Monday, May 19, 2014

I don't understand.




There are so many things that I don't understand, especially lately.. in fact, more than I'm willing to admit and I'm kind of struggling with it. I suppose that it will all work itself out. Right? If not, it will just drive me insane and I will blog from the mental institution.  Woot!

So when I came across Erin's "I just don't understand" post and she mentioned some fellow Bloggers were starting this little "trend", I thought I would borrow the idea. XOXO!

I don't understand why every single time we decide to go to the Beach, no matter what time it is (Sunday it was around 3pm), the bridge is jam packed with people like Jesus is coming or something. It was stupdenous and such a waste of time.

I don't understand why Big Lots is so addicting (like Dollar General- ugh).  I could literally spend hours there and hundreds of dollars. It's not that all of the products are top notch and fancy but they have great bargains and cool stuff. (Just don't ever buy hair dye-- it's not worth it*)

I don't understand why I can't seem to keep most foods down lately yet I'm not losing weight.  You would think that if I'm puking most of the very few bites of food I consume up-- that I would be losing weight.  Yeah.. not so much.  Hashtag what gives.

I don't understand why it's so difficult to get a decent photo with Rob. Either I look horrible and he's being photogenic or vice versa. I basically had to threaten his life the other day in order for him to stand still and get this photo and I didn't like how it turned out. Granted, we just decided last minute to head over to a local beach.. it really was such a beautiful day and I'm thrilled that he let me take the photo and I actually smiled!

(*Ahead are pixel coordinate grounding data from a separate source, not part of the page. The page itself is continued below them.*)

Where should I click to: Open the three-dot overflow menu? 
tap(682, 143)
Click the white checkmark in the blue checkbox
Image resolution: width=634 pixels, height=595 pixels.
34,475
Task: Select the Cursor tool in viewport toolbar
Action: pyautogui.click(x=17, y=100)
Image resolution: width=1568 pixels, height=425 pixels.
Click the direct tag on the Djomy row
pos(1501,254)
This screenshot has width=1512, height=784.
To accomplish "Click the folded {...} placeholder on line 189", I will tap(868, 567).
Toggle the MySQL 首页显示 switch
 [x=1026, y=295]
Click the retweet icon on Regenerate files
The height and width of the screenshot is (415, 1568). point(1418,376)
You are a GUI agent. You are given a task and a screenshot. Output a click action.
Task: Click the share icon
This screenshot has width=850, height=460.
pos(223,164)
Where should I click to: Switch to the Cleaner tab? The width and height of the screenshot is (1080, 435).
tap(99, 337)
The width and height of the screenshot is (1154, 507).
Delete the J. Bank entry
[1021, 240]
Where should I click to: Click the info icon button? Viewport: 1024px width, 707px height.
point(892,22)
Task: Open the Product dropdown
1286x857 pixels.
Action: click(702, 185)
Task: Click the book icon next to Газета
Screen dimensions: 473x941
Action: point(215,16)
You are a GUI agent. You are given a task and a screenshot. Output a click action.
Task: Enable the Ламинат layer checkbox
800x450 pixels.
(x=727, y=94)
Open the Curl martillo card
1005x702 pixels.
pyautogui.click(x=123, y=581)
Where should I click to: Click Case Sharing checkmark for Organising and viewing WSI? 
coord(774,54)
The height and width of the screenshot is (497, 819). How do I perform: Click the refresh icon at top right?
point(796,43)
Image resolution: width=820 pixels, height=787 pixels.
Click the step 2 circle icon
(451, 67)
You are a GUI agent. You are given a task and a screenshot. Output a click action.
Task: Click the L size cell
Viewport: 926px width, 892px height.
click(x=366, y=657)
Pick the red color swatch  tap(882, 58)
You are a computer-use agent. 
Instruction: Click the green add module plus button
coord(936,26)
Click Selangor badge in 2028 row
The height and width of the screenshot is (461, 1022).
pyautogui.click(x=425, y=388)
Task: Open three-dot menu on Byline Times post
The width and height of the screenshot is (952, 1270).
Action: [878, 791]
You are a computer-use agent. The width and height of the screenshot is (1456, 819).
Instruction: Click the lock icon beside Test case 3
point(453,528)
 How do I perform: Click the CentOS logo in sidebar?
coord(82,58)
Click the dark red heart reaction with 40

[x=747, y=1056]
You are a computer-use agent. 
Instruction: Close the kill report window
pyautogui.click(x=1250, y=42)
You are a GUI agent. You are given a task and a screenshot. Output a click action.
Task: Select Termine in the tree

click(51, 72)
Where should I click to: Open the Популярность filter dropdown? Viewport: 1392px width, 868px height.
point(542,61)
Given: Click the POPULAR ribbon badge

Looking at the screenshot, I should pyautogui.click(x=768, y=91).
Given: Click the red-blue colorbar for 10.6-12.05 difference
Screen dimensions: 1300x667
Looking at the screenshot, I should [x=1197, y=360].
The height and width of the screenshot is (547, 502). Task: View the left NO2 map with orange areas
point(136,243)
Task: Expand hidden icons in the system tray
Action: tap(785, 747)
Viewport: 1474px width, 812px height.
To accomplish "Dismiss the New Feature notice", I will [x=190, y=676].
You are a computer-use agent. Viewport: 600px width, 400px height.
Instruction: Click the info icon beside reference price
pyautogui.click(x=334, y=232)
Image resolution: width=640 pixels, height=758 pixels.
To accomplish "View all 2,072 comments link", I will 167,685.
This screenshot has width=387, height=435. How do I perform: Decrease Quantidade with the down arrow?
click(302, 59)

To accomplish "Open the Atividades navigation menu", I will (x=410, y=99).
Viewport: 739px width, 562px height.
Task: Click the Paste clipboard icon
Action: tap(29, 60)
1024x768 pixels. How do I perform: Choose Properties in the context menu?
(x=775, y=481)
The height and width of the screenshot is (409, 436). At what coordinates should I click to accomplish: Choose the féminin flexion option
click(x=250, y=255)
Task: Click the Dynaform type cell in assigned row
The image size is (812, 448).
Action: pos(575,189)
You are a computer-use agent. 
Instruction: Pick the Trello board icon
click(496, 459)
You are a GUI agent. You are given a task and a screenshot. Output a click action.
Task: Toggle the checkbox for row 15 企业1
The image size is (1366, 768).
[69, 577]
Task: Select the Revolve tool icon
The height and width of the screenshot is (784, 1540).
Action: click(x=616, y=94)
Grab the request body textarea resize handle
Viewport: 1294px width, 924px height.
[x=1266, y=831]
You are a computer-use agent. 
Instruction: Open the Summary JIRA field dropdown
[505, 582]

I don't understand why there's never anything good on TV in the evenings. I'm not interested in the majority of silly sitcoms and it seems that most of the networks are filled with stupid stuff. The Food Network reruns the same ol' stuff-- really.. Diners, Drive-ins, & Dives can only be seen SO many times. And tonight I literally cried when watching a lamb be caught and skinned on Bizarre Foods. We've pretty much watched all there is to view on Netflix.. can someone please call them and tell them they need to come out with new stuff and speed up the process on Orange is the New Black Season Two?!? Thanks!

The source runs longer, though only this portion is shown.